In seismic design, factors that translate into better performance may not always be obvious. The inspector should become accustomed to thinking in terms of the relative stiffness of components that make up the whole building. Important, too, is an understanding of the inelastic (nonlinear), nonrigid body behavior of wood-framed systems that affect the optimization of strength, stiffness, dampening, and ductility. In this context, the concept that more strength is better is insupportable without considering the impact on other important factors. Many factors relate to a structural system’s deformation capability and ability to absorb and safely dissipate energy from abusive cyclic motion in a seismic event. The intricate interrelationship of these several factors is difficult to predict with available seismic design approaches.
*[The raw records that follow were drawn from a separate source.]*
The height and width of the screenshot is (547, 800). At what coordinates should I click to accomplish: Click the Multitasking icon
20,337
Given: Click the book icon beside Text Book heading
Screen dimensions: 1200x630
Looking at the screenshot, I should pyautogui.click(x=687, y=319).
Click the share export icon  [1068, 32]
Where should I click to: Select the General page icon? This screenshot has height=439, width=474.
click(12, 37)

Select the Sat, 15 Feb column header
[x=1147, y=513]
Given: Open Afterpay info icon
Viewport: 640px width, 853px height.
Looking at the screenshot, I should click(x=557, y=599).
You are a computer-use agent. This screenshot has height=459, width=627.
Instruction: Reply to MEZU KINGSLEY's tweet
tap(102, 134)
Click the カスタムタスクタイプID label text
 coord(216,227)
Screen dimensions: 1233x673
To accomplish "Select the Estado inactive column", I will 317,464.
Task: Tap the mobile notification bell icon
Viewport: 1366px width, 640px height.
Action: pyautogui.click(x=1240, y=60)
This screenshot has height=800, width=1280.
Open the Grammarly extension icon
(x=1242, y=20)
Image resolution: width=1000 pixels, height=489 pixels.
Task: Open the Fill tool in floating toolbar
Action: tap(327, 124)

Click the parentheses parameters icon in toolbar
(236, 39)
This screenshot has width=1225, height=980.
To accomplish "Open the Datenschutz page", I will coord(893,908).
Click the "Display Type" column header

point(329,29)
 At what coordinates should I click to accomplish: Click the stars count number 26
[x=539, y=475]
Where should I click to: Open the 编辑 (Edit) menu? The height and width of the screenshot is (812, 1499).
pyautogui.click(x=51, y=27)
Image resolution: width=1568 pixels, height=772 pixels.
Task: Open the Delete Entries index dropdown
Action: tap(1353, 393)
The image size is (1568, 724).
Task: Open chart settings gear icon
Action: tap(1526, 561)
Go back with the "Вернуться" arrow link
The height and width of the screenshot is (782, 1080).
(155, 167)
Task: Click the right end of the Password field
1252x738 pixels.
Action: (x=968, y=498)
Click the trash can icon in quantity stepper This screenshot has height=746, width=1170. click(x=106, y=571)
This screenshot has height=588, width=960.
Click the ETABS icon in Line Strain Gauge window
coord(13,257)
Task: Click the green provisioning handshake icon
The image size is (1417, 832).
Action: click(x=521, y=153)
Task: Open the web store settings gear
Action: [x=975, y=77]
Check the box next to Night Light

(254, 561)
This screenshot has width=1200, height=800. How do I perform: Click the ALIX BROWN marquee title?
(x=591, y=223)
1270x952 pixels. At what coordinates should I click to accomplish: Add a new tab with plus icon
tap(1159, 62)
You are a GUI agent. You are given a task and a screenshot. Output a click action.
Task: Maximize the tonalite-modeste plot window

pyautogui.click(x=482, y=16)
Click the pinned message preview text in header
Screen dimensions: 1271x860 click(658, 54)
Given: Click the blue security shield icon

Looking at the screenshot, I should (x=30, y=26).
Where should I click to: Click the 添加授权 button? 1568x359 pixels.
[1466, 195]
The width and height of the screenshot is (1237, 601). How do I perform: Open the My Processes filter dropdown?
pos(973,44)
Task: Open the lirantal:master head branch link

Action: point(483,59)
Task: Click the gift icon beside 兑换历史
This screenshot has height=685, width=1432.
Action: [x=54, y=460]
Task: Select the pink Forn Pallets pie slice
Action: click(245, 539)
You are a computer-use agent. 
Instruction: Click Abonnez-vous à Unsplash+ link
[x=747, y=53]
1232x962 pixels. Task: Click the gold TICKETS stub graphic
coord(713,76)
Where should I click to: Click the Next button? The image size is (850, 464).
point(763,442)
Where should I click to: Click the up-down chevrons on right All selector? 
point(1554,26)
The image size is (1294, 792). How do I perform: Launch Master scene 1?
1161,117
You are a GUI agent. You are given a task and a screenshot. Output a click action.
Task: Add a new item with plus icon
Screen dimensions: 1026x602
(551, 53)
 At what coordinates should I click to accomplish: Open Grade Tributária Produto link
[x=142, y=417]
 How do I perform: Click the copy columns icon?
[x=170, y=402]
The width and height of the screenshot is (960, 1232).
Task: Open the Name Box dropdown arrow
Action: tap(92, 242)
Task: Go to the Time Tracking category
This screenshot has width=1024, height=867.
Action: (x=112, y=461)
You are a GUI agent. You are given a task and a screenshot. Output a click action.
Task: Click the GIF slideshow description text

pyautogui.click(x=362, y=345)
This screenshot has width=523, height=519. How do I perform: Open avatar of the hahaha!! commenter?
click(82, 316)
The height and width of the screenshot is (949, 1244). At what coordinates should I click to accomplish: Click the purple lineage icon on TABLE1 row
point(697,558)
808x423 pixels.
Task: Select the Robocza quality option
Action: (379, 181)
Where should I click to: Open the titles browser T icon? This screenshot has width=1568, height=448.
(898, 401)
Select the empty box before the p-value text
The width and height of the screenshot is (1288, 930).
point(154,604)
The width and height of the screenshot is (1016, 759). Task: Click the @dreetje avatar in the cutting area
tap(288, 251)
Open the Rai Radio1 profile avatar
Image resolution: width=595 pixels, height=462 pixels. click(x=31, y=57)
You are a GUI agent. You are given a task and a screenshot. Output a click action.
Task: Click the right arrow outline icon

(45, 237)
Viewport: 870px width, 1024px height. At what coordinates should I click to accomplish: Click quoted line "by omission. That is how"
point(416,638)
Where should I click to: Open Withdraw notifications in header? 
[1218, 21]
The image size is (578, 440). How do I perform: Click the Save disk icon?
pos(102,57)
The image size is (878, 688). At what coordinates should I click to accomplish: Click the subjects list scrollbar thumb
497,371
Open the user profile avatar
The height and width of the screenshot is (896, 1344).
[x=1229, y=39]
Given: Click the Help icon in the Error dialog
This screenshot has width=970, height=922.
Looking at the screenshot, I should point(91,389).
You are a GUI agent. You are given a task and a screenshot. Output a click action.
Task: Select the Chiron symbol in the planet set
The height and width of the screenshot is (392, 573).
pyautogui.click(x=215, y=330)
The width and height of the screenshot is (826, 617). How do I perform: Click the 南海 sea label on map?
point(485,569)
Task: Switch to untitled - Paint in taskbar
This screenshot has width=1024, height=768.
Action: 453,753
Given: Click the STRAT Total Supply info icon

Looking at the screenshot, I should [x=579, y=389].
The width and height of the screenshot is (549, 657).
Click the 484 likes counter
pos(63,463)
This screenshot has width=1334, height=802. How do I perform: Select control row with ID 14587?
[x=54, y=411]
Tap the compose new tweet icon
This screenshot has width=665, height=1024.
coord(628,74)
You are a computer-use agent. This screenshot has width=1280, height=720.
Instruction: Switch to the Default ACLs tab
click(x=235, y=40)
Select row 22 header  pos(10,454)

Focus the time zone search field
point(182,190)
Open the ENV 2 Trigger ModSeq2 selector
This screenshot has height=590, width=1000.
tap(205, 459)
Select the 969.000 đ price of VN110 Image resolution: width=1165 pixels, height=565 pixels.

For example, the basis for the seismic response modifier R
is a subjective representation of the behavior of a given structure or structural system in a seismic event. In a sense, it bears evidence of the inclusion of “fudge factors” in engineering science for reason of necessity (not of preference) in attempting to mimic reality. It is not necessarily surprising, then, that the amount of wall bracing in conventional homes shows no apparent correlation with the damage levels experienced in seismic events (HUD, 1999). Similarly, the near-field damage to conventional homes in the Northridge Earthquake did not correlate with the magnitude of response spectral ground accelerations in the short period range (HUD, 1999). The short-period spectral response acceleration, it will be recalled, is the primary ground motion parameter used in the design of most low-rise and light-frame buildings.
The apparent lack of correlation between design theory and actual outcome points to the tremendous uncertainty in existing seismic design methods for light-frame structures. In essence, a designer’s compliance with accepted seismic design provisions may not necessarily be a good indication of actual performance in a major seismic event. This statement may be somewhat unsettling but is worthy of mention. For wind design, the problem is not as severe in that the lateral load can be more easily treated as a static load, with system response primarily a matter of determining lateral capacity without complicating inertial effects, at least for small light-frame buildings.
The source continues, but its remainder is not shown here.